Swap "shape list" for "layer list" in the records starting at the line that contains "How do I perform: Click" and ending at the line that contains "The image size is (1568, 497). coord(1533,31)", keeping everything else the same and returning only those lines. Leave the pictures out.

* [RECORDS]

-- Start --

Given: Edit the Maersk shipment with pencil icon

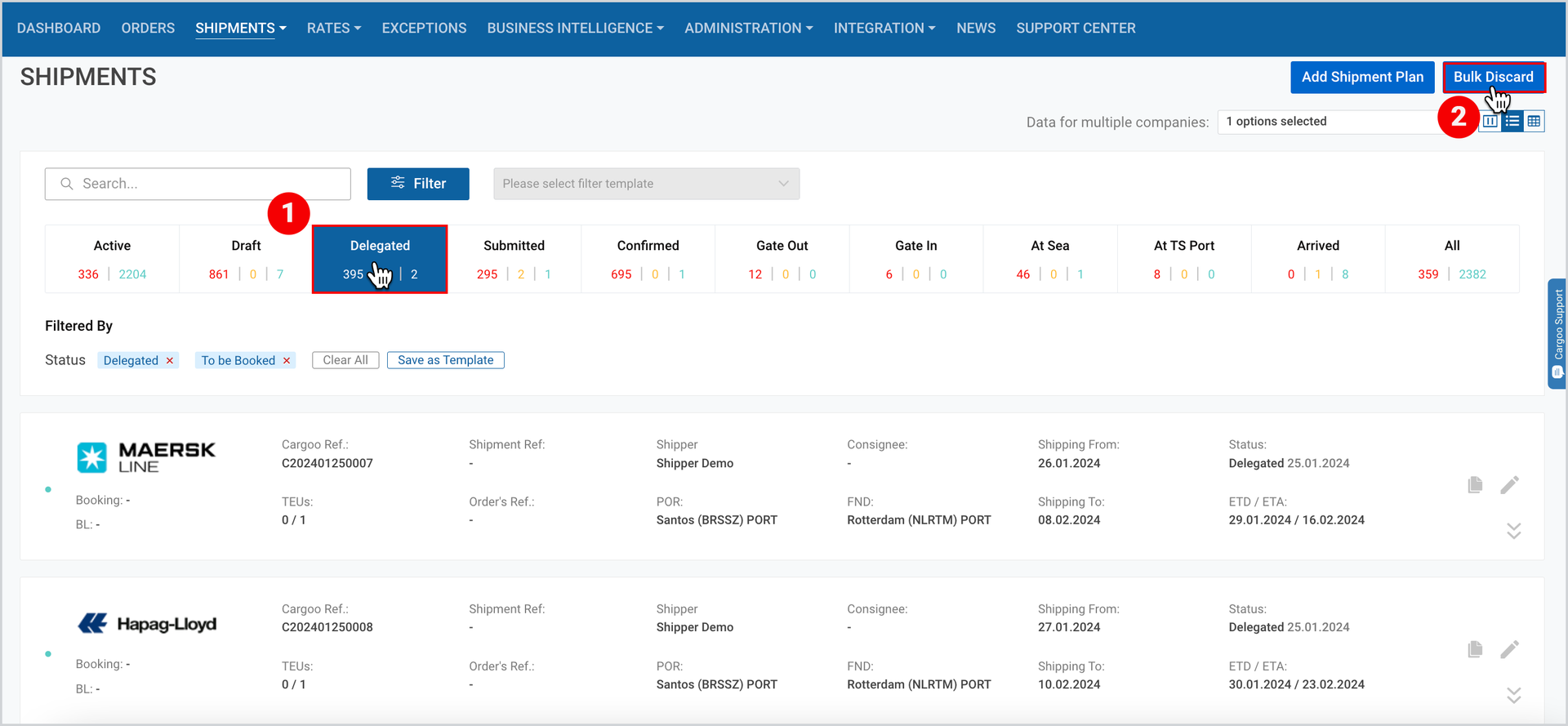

-- End --
-- Start --

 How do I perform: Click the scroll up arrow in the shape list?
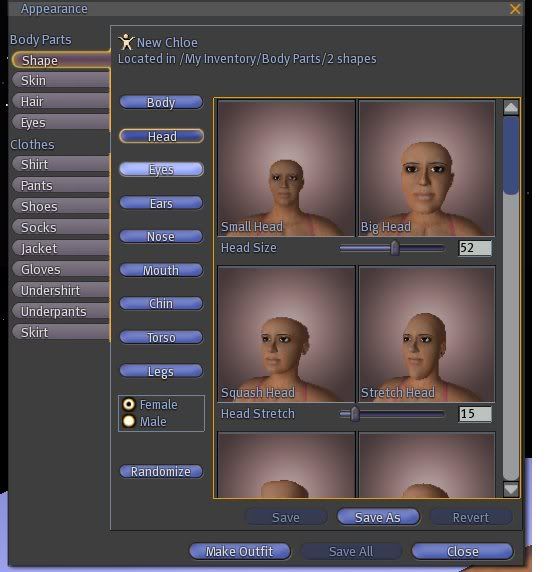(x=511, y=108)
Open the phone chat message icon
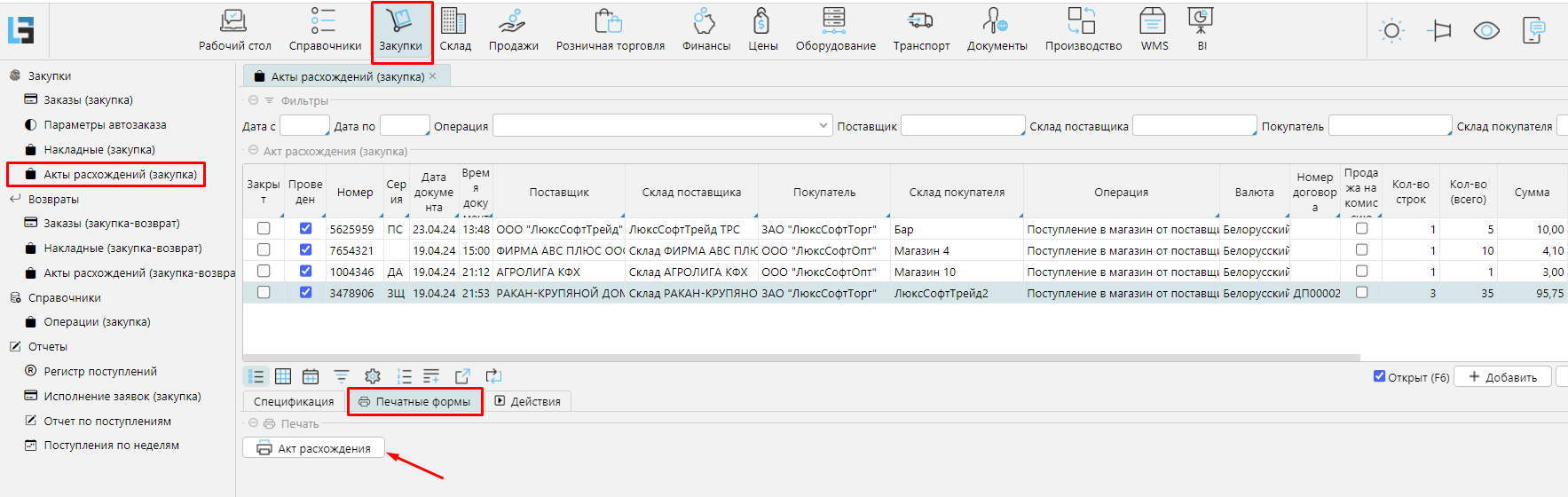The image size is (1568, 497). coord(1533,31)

-- End --
-- Start --

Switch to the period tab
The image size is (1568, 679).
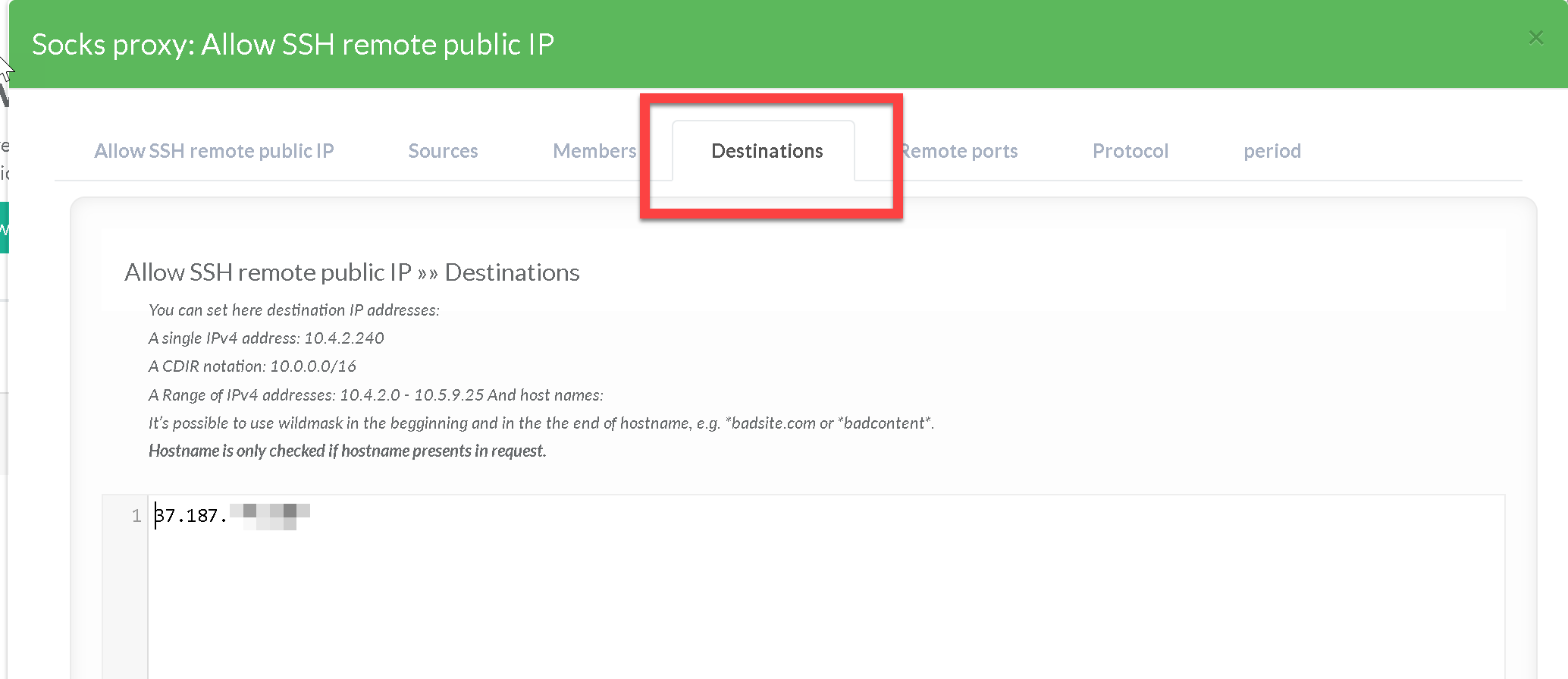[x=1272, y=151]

-- End --

* [SOLUTION TO THIS PROBLEM]
 How do I perform: Click the scroll up arrow in the layer list?
(x=511, y=108)
Open the phone chat message icon
The image size is (1568, 497). coord(1533,31)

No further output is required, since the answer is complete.